**Objective**
Return, unchanged, the lines of the data starting at the line that contains "The image size is (1364, 613)." and ending at the line that contains "[1425, 421]", including both of those lines. Give only these lines.

Data on locating words and elements
# # # #

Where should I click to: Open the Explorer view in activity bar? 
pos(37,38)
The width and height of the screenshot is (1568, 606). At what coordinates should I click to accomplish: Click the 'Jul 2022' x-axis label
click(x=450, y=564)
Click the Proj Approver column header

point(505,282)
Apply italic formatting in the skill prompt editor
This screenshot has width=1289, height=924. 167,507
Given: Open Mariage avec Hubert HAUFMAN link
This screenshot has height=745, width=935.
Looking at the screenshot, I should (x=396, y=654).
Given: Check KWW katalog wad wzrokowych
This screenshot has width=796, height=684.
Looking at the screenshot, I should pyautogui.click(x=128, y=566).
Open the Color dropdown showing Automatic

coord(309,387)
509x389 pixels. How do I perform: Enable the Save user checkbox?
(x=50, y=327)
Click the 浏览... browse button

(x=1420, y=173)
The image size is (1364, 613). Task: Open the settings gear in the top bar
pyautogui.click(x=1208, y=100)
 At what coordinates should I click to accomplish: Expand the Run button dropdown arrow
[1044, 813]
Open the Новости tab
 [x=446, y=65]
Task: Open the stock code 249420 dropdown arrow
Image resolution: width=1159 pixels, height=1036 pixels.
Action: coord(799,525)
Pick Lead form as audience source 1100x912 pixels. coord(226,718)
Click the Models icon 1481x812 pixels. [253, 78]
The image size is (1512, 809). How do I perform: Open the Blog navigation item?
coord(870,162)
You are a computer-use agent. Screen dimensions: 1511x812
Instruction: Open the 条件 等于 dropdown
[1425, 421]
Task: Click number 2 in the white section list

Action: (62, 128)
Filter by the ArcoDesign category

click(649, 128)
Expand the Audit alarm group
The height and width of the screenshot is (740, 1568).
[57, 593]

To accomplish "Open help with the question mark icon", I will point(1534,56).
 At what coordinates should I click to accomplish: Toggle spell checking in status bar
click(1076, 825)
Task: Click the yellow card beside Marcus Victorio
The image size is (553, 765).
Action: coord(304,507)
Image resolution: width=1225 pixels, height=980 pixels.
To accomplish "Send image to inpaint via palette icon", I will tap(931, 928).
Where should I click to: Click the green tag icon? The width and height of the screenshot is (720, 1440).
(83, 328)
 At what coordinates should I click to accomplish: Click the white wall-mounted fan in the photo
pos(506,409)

# # # #

**Reply**
The image size is (1364, 613). Task: Open the settings gear in the top bar
pyautogui.click(x=1208, y=100)
 At what coordinates should I click to accomplish: Expand the Run button dropdown arrow
[1044, 813]
Open the Новости tab
 [x=446, y=65]
Task: Open the stock code 249420 dropdown arrow
Image resolution: width=1159 pixels, height=1036 pixels.
Action: coord(799,525)
Pick Lead form as audience source 1100x912 pixels. coord(226,718)
Click the Models icon 1481x812 pixels. [253, 78]
The image size is (1512, 809). How do I perform: Open the Blog navigation item?
coord(870,162)
You are a computer-use agent. Screen dimensions: 1511x812
Instruction: Open the 条件 等于 dropdown
[1425, 421]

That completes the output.